AlloCiné : Dans Le Dernier Loup, on peut déceler plusieurs niveaux de lecture... Est-ce une des choses qui vous a intéressé avec ce livre que avez adapté, Le Totem du loup ?
Jean-Jacques Annaud : C'est bien sûr ce qui m'a enthousiasmé. Quand j'ai lu le bouquin, j'ai vu évidemment le potentiel de scènes épiques extraordinaires, de scènes que je n'avais encore jamais vu au cinéma... Et puis, une histoire d'émotion, de tendresse... Une histoire initiatique, de ce jeune homme cultivé qui vient dans les zones reculées de la Chine alphabetisée, avec une histoire pleine de tendresse, émouvante, avec un petit loup qu'il essaye de comprendre et d'élever dans un milieu de berger, ce qui n'est pas simple.
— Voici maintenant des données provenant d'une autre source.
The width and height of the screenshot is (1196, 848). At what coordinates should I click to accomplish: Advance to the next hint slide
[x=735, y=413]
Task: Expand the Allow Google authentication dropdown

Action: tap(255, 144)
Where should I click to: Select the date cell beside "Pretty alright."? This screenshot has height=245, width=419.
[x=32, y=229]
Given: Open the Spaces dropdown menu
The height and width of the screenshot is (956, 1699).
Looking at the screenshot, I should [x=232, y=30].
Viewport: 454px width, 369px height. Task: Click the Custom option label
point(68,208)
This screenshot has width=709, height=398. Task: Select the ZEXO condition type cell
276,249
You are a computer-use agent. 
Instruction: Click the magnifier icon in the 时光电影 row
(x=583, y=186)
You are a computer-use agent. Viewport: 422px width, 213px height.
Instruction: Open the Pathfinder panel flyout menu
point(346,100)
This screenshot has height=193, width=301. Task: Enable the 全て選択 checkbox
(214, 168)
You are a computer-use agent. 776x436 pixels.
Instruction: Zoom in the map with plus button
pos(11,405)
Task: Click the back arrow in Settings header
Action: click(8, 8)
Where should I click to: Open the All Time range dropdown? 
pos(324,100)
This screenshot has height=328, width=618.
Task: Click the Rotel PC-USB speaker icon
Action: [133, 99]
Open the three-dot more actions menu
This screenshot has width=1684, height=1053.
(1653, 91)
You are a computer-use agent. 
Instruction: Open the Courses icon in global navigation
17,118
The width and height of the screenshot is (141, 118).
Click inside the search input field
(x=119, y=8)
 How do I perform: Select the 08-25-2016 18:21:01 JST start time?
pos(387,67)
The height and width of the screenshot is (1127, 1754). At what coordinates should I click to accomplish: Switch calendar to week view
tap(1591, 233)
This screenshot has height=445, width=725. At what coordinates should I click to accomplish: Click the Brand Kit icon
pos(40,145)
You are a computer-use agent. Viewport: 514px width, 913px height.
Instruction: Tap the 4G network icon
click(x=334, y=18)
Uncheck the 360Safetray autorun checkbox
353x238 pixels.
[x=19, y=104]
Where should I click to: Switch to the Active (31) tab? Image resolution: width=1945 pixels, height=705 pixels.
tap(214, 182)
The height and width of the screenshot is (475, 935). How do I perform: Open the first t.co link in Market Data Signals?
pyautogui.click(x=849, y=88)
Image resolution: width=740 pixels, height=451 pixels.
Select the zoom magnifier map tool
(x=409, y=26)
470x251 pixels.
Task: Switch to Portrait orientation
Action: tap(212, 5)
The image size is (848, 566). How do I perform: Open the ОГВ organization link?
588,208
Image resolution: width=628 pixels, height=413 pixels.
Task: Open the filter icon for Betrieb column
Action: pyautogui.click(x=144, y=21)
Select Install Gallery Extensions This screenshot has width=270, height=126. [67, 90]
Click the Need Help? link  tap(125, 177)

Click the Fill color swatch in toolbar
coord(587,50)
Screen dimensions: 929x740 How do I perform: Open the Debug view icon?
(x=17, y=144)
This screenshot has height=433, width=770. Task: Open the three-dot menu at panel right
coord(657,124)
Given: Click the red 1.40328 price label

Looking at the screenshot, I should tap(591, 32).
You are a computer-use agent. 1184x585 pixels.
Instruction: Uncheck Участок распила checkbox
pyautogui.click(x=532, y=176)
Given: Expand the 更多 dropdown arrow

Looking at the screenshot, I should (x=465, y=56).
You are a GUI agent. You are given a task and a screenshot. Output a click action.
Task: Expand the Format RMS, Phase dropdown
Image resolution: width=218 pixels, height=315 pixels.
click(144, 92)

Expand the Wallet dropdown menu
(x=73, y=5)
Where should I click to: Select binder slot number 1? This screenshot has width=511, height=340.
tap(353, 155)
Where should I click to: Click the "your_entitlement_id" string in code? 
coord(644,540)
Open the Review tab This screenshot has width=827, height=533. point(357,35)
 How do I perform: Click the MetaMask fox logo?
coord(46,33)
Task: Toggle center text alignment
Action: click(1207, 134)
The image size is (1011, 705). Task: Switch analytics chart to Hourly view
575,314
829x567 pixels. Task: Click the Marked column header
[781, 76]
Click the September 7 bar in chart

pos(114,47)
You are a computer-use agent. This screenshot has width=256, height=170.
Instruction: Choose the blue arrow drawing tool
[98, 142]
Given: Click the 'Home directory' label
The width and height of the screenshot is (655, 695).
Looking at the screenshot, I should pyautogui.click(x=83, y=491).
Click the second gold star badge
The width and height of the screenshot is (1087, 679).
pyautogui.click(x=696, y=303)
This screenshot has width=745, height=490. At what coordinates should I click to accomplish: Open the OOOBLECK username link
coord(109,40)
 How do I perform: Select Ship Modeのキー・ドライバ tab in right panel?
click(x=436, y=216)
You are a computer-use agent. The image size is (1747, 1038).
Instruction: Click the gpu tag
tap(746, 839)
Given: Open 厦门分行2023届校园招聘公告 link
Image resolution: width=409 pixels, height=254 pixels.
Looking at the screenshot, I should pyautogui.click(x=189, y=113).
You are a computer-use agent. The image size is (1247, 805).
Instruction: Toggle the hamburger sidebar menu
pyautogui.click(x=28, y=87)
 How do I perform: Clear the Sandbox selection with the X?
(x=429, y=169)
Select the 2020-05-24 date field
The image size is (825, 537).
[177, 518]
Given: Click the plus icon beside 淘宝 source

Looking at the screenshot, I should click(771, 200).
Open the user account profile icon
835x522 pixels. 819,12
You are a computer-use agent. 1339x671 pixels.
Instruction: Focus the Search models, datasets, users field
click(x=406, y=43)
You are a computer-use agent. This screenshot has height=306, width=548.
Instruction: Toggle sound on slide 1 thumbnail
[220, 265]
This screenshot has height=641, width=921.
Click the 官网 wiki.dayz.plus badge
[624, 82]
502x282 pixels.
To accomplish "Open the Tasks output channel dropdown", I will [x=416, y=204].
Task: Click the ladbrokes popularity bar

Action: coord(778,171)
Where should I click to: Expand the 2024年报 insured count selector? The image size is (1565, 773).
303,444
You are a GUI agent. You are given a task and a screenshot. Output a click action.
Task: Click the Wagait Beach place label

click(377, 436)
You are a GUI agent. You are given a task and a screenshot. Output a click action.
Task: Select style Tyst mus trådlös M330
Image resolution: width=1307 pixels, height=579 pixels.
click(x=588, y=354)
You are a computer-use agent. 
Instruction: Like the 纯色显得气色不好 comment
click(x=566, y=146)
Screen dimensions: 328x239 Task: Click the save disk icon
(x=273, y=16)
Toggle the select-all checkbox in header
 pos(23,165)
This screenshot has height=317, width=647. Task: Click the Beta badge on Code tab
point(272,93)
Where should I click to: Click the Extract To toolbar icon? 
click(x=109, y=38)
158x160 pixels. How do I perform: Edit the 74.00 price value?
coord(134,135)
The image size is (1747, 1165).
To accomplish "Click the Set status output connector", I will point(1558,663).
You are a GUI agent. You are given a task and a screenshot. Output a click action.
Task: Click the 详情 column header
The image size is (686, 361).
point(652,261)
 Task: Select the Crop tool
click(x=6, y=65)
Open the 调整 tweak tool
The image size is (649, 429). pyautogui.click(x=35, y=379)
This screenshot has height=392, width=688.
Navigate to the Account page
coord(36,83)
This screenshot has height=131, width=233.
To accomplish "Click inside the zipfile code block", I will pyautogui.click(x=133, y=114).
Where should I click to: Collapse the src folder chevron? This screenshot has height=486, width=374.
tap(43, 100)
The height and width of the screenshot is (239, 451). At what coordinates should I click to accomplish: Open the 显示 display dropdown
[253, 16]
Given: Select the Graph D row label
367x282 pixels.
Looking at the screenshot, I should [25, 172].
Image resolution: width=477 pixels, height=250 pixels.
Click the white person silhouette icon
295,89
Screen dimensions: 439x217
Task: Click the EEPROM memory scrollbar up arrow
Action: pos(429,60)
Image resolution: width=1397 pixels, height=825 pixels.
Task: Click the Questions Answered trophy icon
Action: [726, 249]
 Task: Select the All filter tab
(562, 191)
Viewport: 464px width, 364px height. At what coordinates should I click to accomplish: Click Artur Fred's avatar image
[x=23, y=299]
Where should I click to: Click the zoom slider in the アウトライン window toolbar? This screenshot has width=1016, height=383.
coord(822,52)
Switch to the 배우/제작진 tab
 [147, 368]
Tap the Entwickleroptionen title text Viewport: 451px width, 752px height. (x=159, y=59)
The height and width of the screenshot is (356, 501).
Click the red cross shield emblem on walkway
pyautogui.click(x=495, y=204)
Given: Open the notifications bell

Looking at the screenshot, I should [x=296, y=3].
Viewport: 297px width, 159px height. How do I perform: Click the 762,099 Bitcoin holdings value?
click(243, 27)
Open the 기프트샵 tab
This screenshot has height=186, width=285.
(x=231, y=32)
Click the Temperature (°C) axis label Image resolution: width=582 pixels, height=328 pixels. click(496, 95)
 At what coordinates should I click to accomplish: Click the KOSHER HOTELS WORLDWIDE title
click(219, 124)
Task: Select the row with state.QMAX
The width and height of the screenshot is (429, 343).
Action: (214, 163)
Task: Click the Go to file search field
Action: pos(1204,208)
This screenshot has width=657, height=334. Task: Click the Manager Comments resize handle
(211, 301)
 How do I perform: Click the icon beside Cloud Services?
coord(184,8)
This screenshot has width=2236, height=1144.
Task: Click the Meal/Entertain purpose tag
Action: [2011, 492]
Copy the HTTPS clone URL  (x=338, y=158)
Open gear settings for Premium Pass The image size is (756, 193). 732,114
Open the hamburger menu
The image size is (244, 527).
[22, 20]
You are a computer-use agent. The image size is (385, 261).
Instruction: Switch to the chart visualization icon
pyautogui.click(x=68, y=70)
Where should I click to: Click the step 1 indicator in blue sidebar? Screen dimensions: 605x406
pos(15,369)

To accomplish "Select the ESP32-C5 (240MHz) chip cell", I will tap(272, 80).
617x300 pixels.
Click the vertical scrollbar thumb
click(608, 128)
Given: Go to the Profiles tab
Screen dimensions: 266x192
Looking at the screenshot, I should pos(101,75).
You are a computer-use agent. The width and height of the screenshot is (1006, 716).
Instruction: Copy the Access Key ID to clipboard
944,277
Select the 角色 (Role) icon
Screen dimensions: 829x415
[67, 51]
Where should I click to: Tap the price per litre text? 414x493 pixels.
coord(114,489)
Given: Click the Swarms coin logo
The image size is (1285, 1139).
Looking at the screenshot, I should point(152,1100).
Mais évidemment, il y a d'autres niveaux. Ca m'a fait beaucoup penser au travail que j'avais fait sur Le Nom de la rose. Le Nom de la rose pouvait être lu comme un polar, dans un endroit bizarre, sombre et inquiétant. Mais il y avait évidemment d'autres niveaux de lecture, en particulier l'accès interdit au savoir et l'interdiction des religions de se moquer des choses, de rire de Dieu, sujet qui est redevenu contemporain...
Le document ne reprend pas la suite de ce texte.